Early Evolution of BA.2.86 Sheds Light on the Origins of Highly Divergent SARS-CoV-2 Lineages

Since the emergence of SARS-CoV-2 in late 2019, highly divergent variants with novel constellations of mutations have periodically emerged to displace previously co-circulating virus lineages. The evolutionary mechanisms behind this process remain unclear, but the prevailing hypothesis supports emergence through single events followed by a rapid accumulation of mutations in individual long-term infections. In July 2023, the Omicron-descending BA.2.86 Variant of Interest (VOI) emerged to outcompete other virus lineages, with descending sublineages still dominating as of December 2024. We use BA.2.86 as a case study to test the hypothesis that highly divergent variants emerge during a single chronic infection. By applying a comprehensive suite of evolutionary analyses to independent high-resolution datasets, we identify a cluster of approximately 100 BA.2 genomes that fall directly ancestral and shorten the branch leading to BA.2.86, carrying some BA.2.86-specific lineage defining mutations.

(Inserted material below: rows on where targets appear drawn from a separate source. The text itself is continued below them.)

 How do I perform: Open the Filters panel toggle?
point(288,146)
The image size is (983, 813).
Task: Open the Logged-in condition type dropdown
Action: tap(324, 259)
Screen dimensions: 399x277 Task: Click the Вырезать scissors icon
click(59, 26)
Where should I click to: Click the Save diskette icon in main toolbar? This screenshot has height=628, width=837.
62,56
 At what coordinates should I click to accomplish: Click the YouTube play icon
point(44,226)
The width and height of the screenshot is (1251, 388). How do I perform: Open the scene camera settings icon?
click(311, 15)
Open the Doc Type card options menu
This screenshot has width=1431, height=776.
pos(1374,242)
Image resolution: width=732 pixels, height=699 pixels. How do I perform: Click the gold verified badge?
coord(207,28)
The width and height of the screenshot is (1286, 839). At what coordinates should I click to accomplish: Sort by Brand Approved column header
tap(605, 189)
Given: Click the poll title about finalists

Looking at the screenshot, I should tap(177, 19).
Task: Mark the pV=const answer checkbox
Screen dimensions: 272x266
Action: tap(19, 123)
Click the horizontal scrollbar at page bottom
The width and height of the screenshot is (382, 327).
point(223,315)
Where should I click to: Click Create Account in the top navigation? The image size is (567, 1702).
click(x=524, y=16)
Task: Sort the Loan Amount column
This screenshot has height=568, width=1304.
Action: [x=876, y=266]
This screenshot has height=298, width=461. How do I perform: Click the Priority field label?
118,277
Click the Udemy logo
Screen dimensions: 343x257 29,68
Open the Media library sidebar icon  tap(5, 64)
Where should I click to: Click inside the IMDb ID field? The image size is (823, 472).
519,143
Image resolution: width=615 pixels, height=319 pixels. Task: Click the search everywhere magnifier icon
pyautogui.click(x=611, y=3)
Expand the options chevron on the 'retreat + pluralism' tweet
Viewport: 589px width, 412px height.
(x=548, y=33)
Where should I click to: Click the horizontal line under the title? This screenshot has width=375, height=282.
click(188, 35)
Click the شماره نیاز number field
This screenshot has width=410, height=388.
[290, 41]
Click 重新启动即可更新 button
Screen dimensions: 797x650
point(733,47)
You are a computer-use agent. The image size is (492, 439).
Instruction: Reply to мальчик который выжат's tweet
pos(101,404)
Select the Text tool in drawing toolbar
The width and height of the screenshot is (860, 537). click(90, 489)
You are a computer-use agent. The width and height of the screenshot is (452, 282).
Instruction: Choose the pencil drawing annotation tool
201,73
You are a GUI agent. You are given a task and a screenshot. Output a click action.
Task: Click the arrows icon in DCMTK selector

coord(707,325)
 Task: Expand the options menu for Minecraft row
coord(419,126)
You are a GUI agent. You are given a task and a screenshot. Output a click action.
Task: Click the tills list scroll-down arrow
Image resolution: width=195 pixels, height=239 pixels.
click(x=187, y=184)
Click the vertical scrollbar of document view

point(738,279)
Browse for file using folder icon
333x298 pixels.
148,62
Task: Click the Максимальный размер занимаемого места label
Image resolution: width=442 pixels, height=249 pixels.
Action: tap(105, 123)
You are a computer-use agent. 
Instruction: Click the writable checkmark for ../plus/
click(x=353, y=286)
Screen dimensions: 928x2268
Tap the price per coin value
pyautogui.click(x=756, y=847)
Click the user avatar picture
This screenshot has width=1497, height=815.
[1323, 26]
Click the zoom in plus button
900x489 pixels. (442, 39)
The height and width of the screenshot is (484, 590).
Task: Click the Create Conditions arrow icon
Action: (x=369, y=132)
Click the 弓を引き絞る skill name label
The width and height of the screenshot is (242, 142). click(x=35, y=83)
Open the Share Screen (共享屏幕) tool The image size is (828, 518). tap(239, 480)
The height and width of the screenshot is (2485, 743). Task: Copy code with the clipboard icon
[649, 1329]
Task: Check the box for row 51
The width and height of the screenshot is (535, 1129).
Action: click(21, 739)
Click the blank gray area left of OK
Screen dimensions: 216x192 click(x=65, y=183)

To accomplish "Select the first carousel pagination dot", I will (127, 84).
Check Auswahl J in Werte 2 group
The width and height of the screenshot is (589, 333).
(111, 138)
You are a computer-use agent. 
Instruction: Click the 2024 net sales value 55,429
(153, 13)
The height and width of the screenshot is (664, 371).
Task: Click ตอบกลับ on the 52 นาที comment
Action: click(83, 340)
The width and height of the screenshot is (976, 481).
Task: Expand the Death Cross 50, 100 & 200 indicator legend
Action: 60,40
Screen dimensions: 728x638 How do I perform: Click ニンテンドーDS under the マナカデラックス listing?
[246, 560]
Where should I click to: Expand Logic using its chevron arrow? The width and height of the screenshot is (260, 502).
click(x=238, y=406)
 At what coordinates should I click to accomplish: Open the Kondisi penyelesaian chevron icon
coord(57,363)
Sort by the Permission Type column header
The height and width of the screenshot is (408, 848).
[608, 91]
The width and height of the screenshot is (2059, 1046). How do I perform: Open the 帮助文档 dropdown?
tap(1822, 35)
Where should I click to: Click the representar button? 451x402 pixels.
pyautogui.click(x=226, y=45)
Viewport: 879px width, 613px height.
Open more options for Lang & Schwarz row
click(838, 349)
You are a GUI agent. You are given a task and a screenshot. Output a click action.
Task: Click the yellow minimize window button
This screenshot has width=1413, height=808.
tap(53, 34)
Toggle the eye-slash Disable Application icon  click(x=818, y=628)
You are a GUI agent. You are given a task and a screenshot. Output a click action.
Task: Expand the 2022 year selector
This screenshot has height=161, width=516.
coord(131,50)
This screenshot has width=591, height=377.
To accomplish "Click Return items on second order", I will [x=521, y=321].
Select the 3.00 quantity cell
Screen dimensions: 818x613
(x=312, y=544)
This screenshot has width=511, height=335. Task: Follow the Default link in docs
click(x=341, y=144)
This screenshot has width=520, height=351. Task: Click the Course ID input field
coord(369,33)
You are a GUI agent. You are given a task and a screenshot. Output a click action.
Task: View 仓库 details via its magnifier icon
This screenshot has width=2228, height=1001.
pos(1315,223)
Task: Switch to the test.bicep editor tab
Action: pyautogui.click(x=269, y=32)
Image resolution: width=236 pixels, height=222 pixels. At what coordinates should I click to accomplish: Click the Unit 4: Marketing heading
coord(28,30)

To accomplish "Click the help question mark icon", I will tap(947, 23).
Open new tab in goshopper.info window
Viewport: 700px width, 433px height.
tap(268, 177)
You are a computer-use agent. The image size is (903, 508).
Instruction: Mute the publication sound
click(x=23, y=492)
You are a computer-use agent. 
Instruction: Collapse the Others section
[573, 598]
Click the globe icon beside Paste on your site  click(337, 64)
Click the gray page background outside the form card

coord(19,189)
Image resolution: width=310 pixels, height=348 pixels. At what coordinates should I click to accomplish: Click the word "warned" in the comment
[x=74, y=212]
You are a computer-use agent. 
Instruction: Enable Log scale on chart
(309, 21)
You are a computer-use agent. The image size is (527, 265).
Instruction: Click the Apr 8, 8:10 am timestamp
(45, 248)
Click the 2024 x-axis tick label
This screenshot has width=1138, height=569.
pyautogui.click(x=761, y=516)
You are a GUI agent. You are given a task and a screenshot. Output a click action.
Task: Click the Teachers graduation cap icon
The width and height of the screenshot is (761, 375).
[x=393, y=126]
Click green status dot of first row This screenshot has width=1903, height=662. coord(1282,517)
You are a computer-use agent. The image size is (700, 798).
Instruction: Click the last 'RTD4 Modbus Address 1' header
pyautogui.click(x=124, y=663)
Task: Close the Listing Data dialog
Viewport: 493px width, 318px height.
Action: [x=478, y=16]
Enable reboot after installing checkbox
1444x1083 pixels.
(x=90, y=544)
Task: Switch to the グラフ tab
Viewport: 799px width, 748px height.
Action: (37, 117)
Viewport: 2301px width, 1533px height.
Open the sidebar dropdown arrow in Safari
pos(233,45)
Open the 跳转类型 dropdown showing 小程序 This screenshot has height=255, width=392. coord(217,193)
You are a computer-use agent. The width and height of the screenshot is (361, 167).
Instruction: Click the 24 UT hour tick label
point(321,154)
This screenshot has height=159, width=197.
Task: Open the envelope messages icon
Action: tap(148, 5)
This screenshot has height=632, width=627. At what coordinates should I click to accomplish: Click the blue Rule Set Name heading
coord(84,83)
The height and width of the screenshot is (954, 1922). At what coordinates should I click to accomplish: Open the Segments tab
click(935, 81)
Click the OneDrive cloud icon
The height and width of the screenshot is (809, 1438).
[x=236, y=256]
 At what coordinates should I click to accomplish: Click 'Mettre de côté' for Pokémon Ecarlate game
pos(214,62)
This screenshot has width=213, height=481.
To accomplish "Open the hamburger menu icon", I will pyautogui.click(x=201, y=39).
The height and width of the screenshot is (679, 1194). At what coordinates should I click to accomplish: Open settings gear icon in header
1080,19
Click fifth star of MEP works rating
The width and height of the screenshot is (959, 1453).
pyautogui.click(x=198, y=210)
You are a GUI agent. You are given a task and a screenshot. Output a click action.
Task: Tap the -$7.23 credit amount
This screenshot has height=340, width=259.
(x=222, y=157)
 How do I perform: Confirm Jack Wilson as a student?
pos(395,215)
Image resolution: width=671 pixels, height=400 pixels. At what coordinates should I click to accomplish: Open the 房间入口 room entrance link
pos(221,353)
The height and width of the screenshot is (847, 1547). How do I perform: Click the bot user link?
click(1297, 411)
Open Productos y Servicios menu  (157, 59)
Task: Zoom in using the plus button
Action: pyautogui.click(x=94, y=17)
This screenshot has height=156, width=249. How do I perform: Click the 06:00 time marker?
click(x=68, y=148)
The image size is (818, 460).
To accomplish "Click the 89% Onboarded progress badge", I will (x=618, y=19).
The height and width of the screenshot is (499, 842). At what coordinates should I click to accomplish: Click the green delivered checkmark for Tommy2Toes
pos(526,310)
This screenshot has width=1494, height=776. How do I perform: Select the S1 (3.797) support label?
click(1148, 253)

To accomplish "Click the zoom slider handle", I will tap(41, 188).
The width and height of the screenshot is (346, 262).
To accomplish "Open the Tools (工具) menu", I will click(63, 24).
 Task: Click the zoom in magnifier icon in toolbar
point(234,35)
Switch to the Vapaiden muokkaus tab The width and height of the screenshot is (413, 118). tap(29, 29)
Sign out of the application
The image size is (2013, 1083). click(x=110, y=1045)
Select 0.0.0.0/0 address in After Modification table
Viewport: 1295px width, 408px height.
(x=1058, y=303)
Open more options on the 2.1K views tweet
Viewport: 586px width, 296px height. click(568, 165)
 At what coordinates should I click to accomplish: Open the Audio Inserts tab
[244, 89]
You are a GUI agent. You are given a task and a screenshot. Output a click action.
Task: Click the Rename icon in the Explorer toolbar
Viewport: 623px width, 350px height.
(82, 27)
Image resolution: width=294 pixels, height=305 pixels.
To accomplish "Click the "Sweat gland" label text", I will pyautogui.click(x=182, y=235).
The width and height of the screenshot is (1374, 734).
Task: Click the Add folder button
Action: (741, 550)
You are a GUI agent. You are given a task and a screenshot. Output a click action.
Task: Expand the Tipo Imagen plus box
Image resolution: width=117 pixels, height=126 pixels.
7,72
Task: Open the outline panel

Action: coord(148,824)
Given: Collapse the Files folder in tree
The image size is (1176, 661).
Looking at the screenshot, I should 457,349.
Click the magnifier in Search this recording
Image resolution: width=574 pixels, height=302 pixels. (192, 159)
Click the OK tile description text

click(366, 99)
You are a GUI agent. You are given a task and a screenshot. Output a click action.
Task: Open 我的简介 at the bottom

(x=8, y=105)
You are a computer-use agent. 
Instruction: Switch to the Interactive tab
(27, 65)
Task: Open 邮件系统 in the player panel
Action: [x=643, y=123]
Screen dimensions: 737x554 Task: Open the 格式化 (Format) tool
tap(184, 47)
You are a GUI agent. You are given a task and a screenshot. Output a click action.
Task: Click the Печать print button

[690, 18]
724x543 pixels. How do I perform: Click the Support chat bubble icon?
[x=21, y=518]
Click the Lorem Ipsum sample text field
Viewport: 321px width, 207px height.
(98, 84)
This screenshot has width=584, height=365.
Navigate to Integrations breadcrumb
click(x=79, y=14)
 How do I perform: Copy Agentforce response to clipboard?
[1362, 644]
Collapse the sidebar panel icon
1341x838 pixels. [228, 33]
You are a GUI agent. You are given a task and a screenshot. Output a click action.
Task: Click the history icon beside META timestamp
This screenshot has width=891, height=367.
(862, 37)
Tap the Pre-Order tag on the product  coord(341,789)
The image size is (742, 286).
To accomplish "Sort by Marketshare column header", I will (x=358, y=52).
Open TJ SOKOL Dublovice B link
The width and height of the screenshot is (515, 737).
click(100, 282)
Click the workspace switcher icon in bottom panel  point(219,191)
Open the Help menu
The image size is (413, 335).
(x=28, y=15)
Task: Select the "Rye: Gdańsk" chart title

These genomes, sampled from multiple countries and at different timepoints, share a single ancestor dating back to December 2021. Additionally, we detect over 2600 earlier BA.2, BA.2.75, and XBB.1.5 genomes with multiple mutations later associated with BA.2.86. These genomes represent a standing genetic variation that likely facilitated a gradual evolution in the direct ancestry of this variant. We further uncover a complex evolutionary process involving recombination between the BA.2.75 and XBB.1.5 parental lineages. Together, our results challenge the notion of a single emergence event, and instead support a more complex scenario, with BA.2.86 likely having evolved over multiple transmission chains.